On la rencontre un après-midi de juin, dans le jardin du musée, sous les fenêtres de son bureau. Les incertitudes liées au déconfinement ont tranché en faveur d’une fermeture jusqu’en septembre, et la jachère a été mise à profit pour refaire les sols et d’autres travaux. Mais à part ça, Jeanne Brun compte garder le cap. «Ce qui est intéressant ici, c’est que l’on ne fera jamais venir des millions de visiteurs : techniquement, pratiquement, on ne peut pas, estime-t-elle. En revanche, on peut travailler la rencontre entre le public et l’art, que ce soit l’oeuvre de Zadkine ou l’art contemporain, d’une manière qui n’est pas du tout élitiste mais au contraire intime.» Comme l’a fait avant elle l’ex-directrice Noëlle Chabert, dont elle compte «respecter l’identité qu’elle a contribué à forger pour le musée», même si Jeanne Brun voit aussi des opportunités de faire rayonner encore davantage l’oeuvre du sculpteur, «pionnier de la modernité», pour «l’ouvrir à des publics plus divers».
Initiatives.
Elle revient beaucoup sur cette histoire de rencontre, d’ouverture au plus grand nombre: c’est comme cela qu’ellemême s’est attachée à l’art. Issue d’une famille de la classe moyenne qui n’a «jamais manqué de rien», de mère vietnamienne et indienne et de père français né en Algérie, elle évoque «une forme de tabou dans la transmission de leurs cultures respectives, si bien qu’on n’était pas dans un rapport à la culture qui était familial». Représentante d’un système «qui fonctionnait très bien», elle découvre une culture autre, «quelque chose qu’on ne comprend pas mais qui donne envie», grâce à ses enseignants, notamment une prof de français qui emmenait ses élèves au théâtre du coin, la très pointue Ferme du Buisson, à Noisiel (Seine-et-Marne), et leur fit découvrir les pièces de Bernard-Marie Koltès.

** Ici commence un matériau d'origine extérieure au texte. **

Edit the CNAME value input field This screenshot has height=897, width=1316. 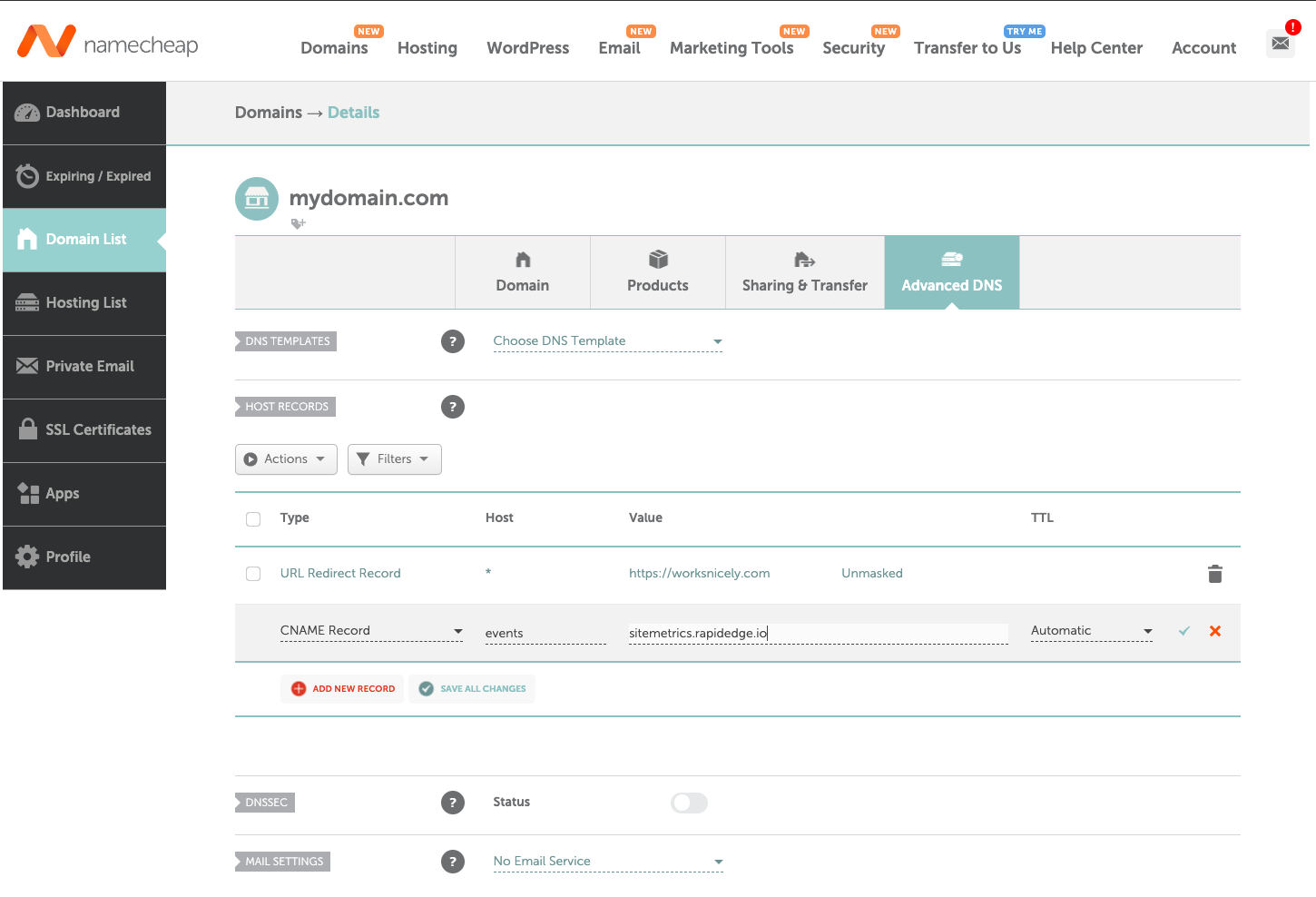(817, 633)
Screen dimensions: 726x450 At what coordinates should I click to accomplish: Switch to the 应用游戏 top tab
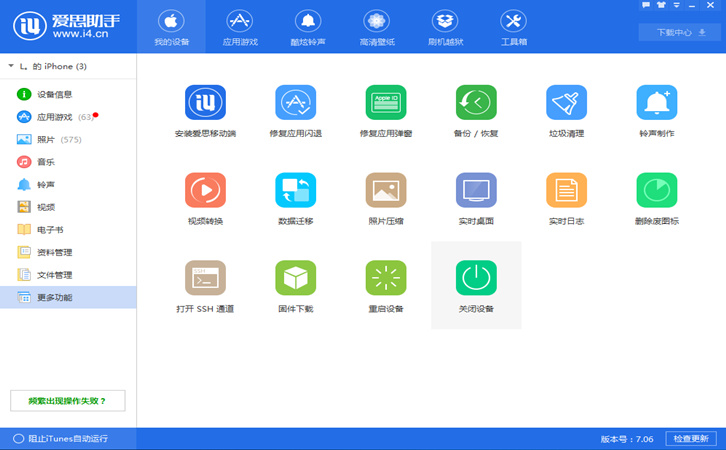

Durant l’Ecole des Chartes Jeanne Brun prend la tangente, passe le concours de l’Institut national du patrimoine et arrive à la tête des collections du musée d’Art moderne de Saint-Etienne à 26 ans. Elle y passera six belles années, lors desquelles elle découvre néanmoins la «validité du combat féministe», et ce dès le premier jour, où elle fut d’abord prise, «en toute bienveillance», pour une stagiaire : «L’on ne peut pas se figurer, pour remplacer un homme d’un certain âge, une toute jeune femme.»
Au Fonds d’art contemporain-Paris Collections (ancien FMAC), où elle passe ensuite cinq ans à gérer et enrichir les collections de la Ville (acquisition d’oeuvres signées Julien Carreyn, Randa Maroufi, Nina Childress, Eric Baudelaire ou Malala Andrialavidrazana…), elle travaille encore à «aller chercher le public», à travers des programmes comme «Une oeuvre à l’école», qui existait, et de nouvelles initiatives, prêts d’oeuvres à des centres sociaux, Ehpad ou centres d’hébergement. Un parcours un peu atypique, que son premier maître de stage, Laurent Le Bon, président du musée Picasso, juge ainsi : «Elle a pris des chemins de traverse, des postes assez difficiles, et même avant, pour son sujet de thèse, le choix d’un dada plutôt qu’un surréaliste n’était pas banal, réfléchit-il. Mais ça y est, elle sort un peu du bois, et va pouvoir montrer tout son talent.» Le sien, et celui de son musée.